I now believe the woman had the electrician tell me because she couldn’t. It’s difficult to say goodbye, even to pets. But we do, when they pee on the floors or eat the plants, we do. I have to remind myself, sometimes we even get rid of perfectly good pets because our new address won’t allow them.
After the divorce, Dad sold the farm and we moved into a trailer. The word trailer trash wasn’t in my vocabulary the way water is not in the vocabulary of a fish. The first two girls I met tortured me in the way girls do.
“What are you doing?” I asked when they dropped to their haunches and swiped something off the side of the road. This they did until I was mad with curiosity. This was their idea of fun. I had just met them, and I’m sure my father was relieved I made such fast friends.
The girls, they’d cup their hands and pass the treasure to each other, sneer, then deposit their secret into a little plastic purse. I fluttered around their bowed forms trying to steal a look. One of them produced a lighter and with a flourish, flicked it in my face. I hitched back from the yellow flame.
“See, you’re afraid of a little fire. You’re too young for this.” Later, maybe months, I must have grown old enough for this: half-smoked cigarette butts, some with lipstick on them, some crushed into ovals. All had a puff or two left. And did I want to try it? I did.
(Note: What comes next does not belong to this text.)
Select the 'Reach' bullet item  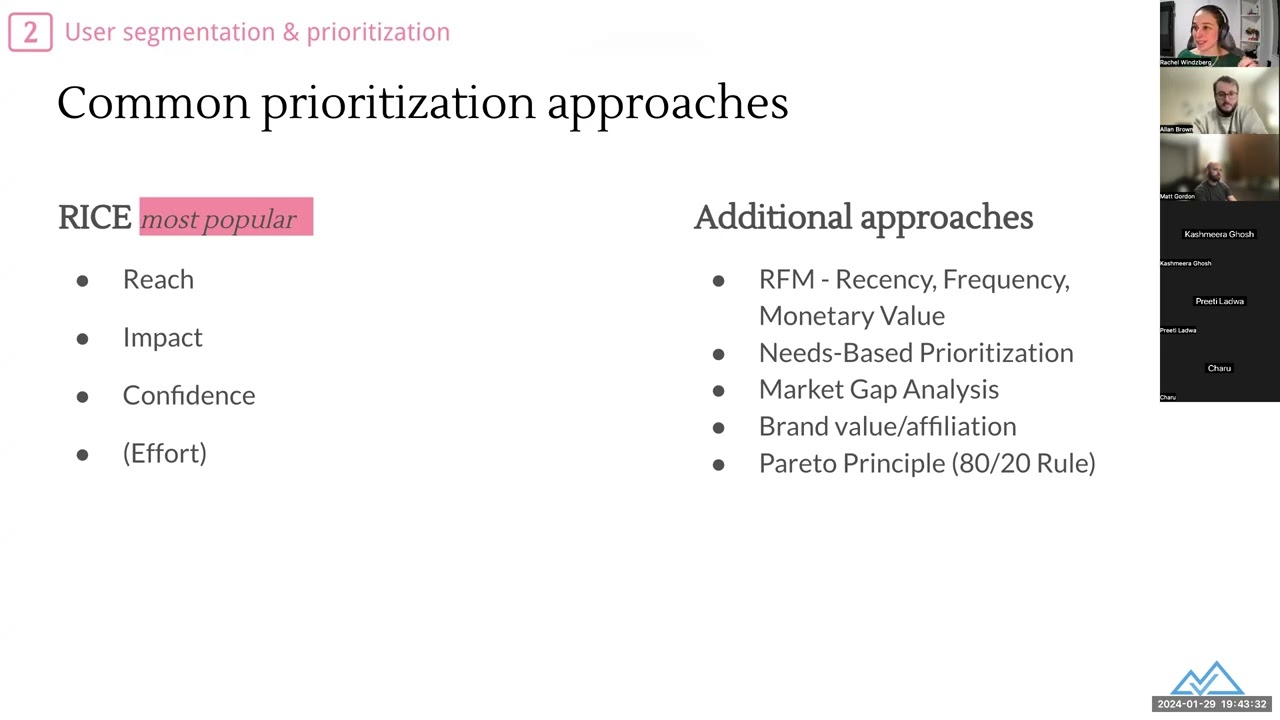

I tried everything. The morning on the snow-cloaked driveway was the beginning of a crack. Like a bowl or a cup that still holds water, but you know when it breaks, it’s going to go along that particular fault line.
Pinned down by white tonnage that was entirely outside our control, my father had no choice but to retreat, to hole up in the for-sale farmhouse and wait for the storm to pass. Other storms came and went and every time it was a version of the driveway. Each time I hated the wrong things, the things I could see: the trailer, the mean girls, the snow, the brother, the boots.
© Kelly Griffiths
[This piece was selected by Sara Crowley. Read Kelly’s interview]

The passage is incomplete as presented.